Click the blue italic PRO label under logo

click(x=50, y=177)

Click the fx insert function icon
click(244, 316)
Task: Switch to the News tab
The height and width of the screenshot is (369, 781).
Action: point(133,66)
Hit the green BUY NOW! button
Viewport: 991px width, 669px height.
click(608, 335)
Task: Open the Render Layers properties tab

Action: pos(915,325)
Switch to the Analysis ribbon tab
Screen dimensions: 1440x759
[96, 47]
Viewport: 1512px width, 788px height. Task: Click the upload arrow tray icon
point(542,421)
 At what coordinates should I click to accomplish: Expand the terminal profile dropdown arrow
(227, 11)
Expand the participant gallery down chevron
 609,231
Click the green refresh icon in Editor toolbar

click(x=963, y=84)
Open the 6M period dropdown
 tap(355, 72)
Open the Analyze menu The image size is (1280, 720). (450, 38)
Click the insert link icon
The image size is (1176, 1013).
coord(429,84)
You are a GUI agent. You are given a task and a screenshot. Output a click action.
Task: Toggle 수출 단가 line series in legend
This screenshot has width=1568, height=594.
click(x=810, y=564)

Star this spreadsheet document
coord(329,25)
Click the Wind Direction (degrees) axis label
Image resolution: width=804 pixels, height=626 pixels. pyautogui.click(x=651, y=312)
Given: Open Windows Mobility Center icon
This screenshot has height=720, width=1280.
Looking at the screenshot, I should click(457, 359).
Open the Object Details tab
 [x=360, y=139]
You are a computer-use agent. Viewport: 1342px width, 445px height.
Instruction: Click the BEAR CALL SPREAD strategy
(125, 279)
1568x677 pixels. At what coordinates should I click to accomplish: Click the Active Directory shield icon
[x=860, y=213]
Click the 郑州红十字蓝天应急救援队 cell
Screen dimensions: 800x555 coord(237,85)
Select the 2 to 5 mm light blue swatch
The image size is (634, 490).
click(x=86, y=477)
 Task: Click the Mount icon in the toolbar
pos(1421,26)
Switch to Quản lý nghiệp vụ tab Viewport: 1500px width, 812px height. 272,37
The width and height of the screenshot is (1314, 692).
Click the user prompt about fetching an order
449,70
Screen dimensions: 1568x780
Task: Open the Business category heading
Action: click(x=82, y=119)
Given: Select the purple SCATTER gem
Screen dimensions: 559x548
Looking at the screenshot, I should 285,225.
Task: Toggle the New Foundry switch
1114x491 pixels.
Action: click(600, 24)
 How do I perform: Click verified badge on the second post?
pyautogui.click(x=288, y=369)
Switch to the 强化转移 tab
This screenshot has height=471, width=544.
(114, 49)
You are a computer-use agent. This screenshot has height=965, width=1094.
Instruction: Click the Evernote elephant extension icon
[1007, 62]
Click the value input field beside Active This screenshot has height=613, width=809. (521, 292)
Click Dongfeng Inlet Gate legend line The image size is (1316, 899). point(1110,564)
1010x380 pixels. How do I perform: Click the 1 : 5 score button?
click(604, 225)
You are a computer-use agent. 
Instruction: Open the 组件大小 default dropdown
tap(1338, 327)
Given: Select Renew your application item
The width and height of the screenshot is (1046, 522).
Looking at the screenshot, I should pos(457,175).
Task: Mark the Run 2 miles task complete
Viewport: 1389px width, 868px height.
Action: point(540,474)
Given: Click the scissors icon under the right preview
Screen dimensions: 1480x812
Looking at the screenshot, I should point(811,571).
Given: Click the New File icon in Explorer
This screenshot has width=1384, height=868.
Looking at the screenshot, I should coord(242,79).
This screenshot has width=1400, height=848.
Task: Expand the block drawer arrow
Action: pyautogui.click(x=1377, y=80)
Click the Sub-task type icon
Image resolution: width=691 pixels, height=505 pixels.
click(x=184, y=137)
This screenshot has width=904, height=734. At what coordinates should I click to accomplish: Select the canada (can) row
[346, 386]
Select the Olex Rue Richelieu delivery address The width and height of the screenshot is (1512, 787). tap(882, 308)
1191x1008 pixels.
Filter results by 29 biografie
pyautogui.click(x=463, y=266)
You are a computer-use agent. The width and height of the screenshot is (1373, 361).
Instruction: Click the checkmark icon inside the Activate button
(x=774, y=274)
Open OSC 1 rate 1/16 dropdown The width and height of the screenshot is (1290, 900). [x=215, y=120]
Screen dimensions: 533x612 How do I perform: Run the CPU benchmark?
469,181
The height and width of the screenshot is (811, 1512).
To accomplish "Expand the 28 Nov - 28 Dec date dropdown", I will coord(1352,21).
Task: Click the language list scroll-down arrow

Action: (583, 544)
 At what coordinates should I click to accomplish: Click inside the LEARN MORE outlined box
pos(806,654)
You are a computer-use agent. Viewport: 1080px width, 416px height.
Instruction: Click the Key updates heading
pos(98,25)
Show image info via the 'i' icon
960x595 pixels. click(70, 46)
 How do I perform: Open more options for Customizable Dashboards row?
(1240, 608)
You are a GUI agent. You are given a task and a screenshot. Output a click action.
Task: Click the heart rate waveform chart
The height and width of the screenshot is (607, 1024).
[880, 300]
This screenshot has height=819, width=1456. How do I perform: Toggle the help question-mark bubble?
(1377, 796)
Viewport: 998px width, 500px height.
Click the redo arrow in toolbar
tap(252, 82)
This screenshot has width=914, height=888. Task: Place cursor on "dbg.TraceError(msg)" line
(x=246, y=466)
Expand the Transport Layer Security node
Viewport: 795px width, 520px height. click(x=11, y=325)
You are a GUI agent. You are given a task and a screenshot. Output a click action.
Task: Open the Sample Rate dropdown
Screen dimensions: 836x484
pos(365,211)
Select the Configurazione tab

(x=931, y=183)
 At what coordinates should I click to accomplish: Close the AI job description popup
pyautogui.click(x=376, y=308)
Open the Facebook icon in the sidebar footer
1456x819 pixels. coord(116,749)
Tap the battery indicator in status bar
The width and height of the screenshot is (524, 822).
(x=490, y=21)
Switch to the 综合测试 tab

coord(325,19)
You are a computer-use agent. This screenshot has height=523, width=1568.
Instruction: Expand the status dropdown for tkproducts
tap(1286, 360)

** Your task **
Render every line of the material above as a Markdown table with the columns Row and Line. Number the rows in order and leave out blank lines.

** Correct response **
| Row | Line |
|---|---|
| 1 | Click the blue italic PRO label under logo |
| 2 | click(x=50, y=177) |
| 3 | Click the fx insert function icon |
| 4 | click(244, 316) |
| 5 | Task: Switch to the News tab |
| 6 | The height and width of the screenshot is (369, 781). |
| 7 | Action: point(133,66) |
| 8 | Hit the green BUY NOW! button |
| 9 | Viewport: 991px width, 669px height. |
| 10 | click(608, 335) |
| 11 | Task: Open the Render Layers properties tab |
| 12 | Action: pos(915,325) |
| 13 | Switch to the Analysis ribbon tab |
| 14 | Screen dimensions: 1440x759 |
| 15 | [96, 47] |
| 16 | Viewport: 1512px width, 788px height. Task: Click the upload arrow tray icon |
| 17 | point(542,421) |
| 18 |  At what coordinates should I click to accomplish: Expand the terminal profile dropdown arrow |
| 19 | (227, 11) |
| 20 | Expand the participant gallery down chevron |
| 21 |  609,231 |
| 22 | Click the green refresh icon in Editor toolbar |
| 23 | click(x=963, y=84) |
| 24 | Open the 6M period dropdown |
| 25 |  tap(355, 72) |
| 26 | Open the Analyze menu The image size is (1280, 720). (450, 38) |
| 27 | Click the insert link icon |
| 28 | The image size is (1176, 1013). |
| 29 | coord(429,84) |
| 30 | You are a GUI agent. You are given a task and a screenshot. Output a click action. |
| 31 | Task: Toggle 수출 단가 line series in legend |
| 32 | This screenshot has width=1568, height=594. |
| 33 | click(x=810, y=564) |
| 34 | Star this spreadsheet document |
| 35 | coord(329,25) |
| 36 | Click the Wind Direction (degrees) axis label |
| 37 | Image resolution: width=804 pixels, height=626 pixels. pyautogui.click(x=651, y=312) |
| 38 | Given: Open Windows Mobility Center icon |
| 39 | This screenshot has height=720, width=1280. |
| 40 | Looking at the screenshot, I should click(457, 359). |
| 41 | Open the Object Details tab |
| 42 |  [x=360, y=139] |
| 43 | You are a computer-use agent. Viewport: 1342px width, 445px height. |
| 44 | Instruction: Click the BEAR CALL SPREAD strategy |
| 45 | (125, 279) |
| 46 | 1568x677 pixels. At what coordinates should I click to accomplish: Click the Active Directory shield icon |
| 47 | [x=860, y=213] |
| 48 | Click the 郑州红十字蓝天应急救援队 cell |
| 49 | Screen dimensions: 800x555 coord(237,85) |
| 50 | Select the 2 to 5 mm light blue swatch |
| 51 | The image size is (634, 490). |
| 52 | click(x=86, y=477) |
| 53 |  Task: Click the Mount icon in the toolbar |
| 54 | pos(1421,26) |
| 55 | Switch to Quản lý nghiệp vụ tab Viewport: 1500px width, 812px height. 272,37 |
| 56 | The width and height of the screenshot is (1314, 692). |
| 57 | Click the user prompt about fetching an order |
| 58 | 449,70 |
| 59 | Screen dimensions: 1568x780 |
| 60 | Task: Open the Business category heading |
| 61 | Action: click(x=82, y=119) |
| 62 | Given: Select the purple SCATTER gem |
| 63 | Screen dimensions: 559x548 |
| 64 | Looking at the screenshot, I should 285,225. |
| 65 | Task: Toggle the New Foundry switch |
| 66 | 1114x491 pixels. |
| 67 | Action: click(600, 24) |
| 68 |  How do I perform: Click verified badge on the second post? |
| 69 | pyautogui.click(x=288, y=369) |
| 70 | Switch to the 强化转移 tab |
| 71 | This screenshot has height=471, width=544. |
| 72 | (114, 49) |
| 73 | You are a computer-use agent. This screenshot has height=965, width=1094. |
| 74 | Instruction: Click the Evernote elephant extension icon |
| 75 | [1007, 62] |
| 76 | Click the value input field beside Active This screenshot has height=613, width=809. (521, 292) |
| 77 | Click Dongfeng Inlet Gate legend line The image size is (1316, 899). point(1110,564) |
| 78 | 1010x380 pixels. How do I perform: Click the 1 : 5 score button? |
| 79 | click(604, 225) |
| 80 | You are a computer-use agent.  |
| 81 | Instruction: Open the 组件大小 default dropdown |
| 82 | tap(1338, 327) |
| 83 | Given: Select Renew your application item |
| 84 | The width and height of the screenshot is (1046, 522). |
| 85 | Looking at the screenshot, I should pos(457,175). |
| 86 | Task: Mark the Run 2 miles task complete |
| 87 | Viewport: 1389px width, 868px height. |
| 88 | Action: point(540,474) |
| 89 | Given: Click the scissors icon under the right preview |
| 90 | Screen dimensions: 1480x812 |
| 91 | Looking at the screenshot, I should point(811,571). |
| 92 | Given: Click the New File icon in Explorer |
| 93 | This screenshot has width=1384, height=868. |
| 94 | Looking at the screenshot, I should coord(242,79). |
| 95 | This screenshot has width=1400, height=848. |
| 96 | Task: Expand the block drawer arrow |
| 97 | Action: pyautogui.click(x=1377, y=80) |
| 98 | Click the Sub-task type icon |
| 99 | Image resolution: width=691 pixels, height=505 pixels. |
| 100 | click(x=184, y=137) |
| 101 | This screenshot has width=904, height=734. At what coordinates should I click to accomplish: Select the canada (can) row |
| 102 | [346, 386] |
| 103 | Select the Olex Rue Richelieu delivery address The width and height of the screenshot is (1512, 787). tap(882, 308) |
| 104 | 1191x1008 pixels. |
| 105 | Filter results by 29 biografie |
| 106 | pyautogui.click(x=463, y=266) |
| 107 | You are a computer-use agent. The width and height of the screenshot is (1373, 361). |
| 108 | Instruction: Click the checkmark icon inside the Activate button |
| 109 | (x=774, y=274) |
| 110 | Open OSC 1 rate 1/16 dropdown The width and height of the screenshot is (1290, 900). [x=215, y=120] |
| 111 | Screen dimensions: 533x612 How do I perform: Run the CPU benchmark? |
| 112 | 469,181 |
| 113 | The height and width of the screenshot is (811, 1512). |
| 114 | To accomplish "Expand the 28 Nov - 28 Dec date dropdown", I will coord(1352,21). |
| 115 | Task: Click the language list scroll-down arrow |
| 116 | Action: (583, 544) |
| 117 |  At what coordinates should I click to accomplish: Click inside the LEARN MORE outlined box |
| 118 | pos(806,654) |
| 119 | You are a computer-use agent. Viewport: 1080px width, 416px height. |
| 120 | Instruction: Click the Key updates heading |
| 121 | pos(98,25) |
| 122 | Show image info via the 'i' icon |
| 123 | 960x595 pixels. click(70, 46) |
| 124 |  How do I perform: Open more options for Customizable Dashboards row? |
| 125 | (1240, 608) |
| 126 | You are a GUI agent. You are given a task and a screenshot. Output a click action. |
| 127 | Task: Click the heart rate waveform chart |
| 128 | The height and width of the screenshot is (607, 1024). |
| 129 | [880, 300] |
| 130 | This screenshot has height=819, width=1456. How do I perform: Toggle the help question-mark bubble? |
| 131 | (1377, 796) |
| 132 | Viewport: 998px width, 500px height. |
| 133 | Click the redo arrow in toolbar |
| 134 | tap(252, 82) |
| 135 | This screenshot has width=914, height=888. Task: Place cursor on "dbg.TraceError(msg)" line |
| 136 | (x=246, y=466) |
| 137 | Expand the Transport Layer Security node |
| 138 | Viewport: 795px width, 520px height. click(x=11, y=325) |
| 139 | You are a GUI agent. You are given a task and a screenshot. Output a click action. |
| 140 | Task: Open the Sample Rate dropdown |
| 141 | Screen dimensions: 836x484 |
| 142 | pos(365,211) |
| 143 | Select the Configurazione tab |
| 144 | (x=931, y=183) |
| 145 |  At what coordinates should I click to accomplish: Close the AI job description popup |
| 146 | pyautogui.click(x=376, y=308) |
| 147 | Open the Facebook icon in the sidebar footer |
| 148 | 1456x819 pixels. coord(116,749) |
| 149 | Tap the battery indicator in status bar |
| 150 | The width and height of the screenshot is (524, 822). |
| 151 | (x=490, y=21) |
| 152 | Switch to the 综合测试 tab |
| 153 | coord(325,19) |
| 154 | You are a computer-use agent. This screenshot has height=523, width=1568. |
| 155 | Instruction: Expand the status dropdown for tkproducts |
| 156 | tap(1286, 360) |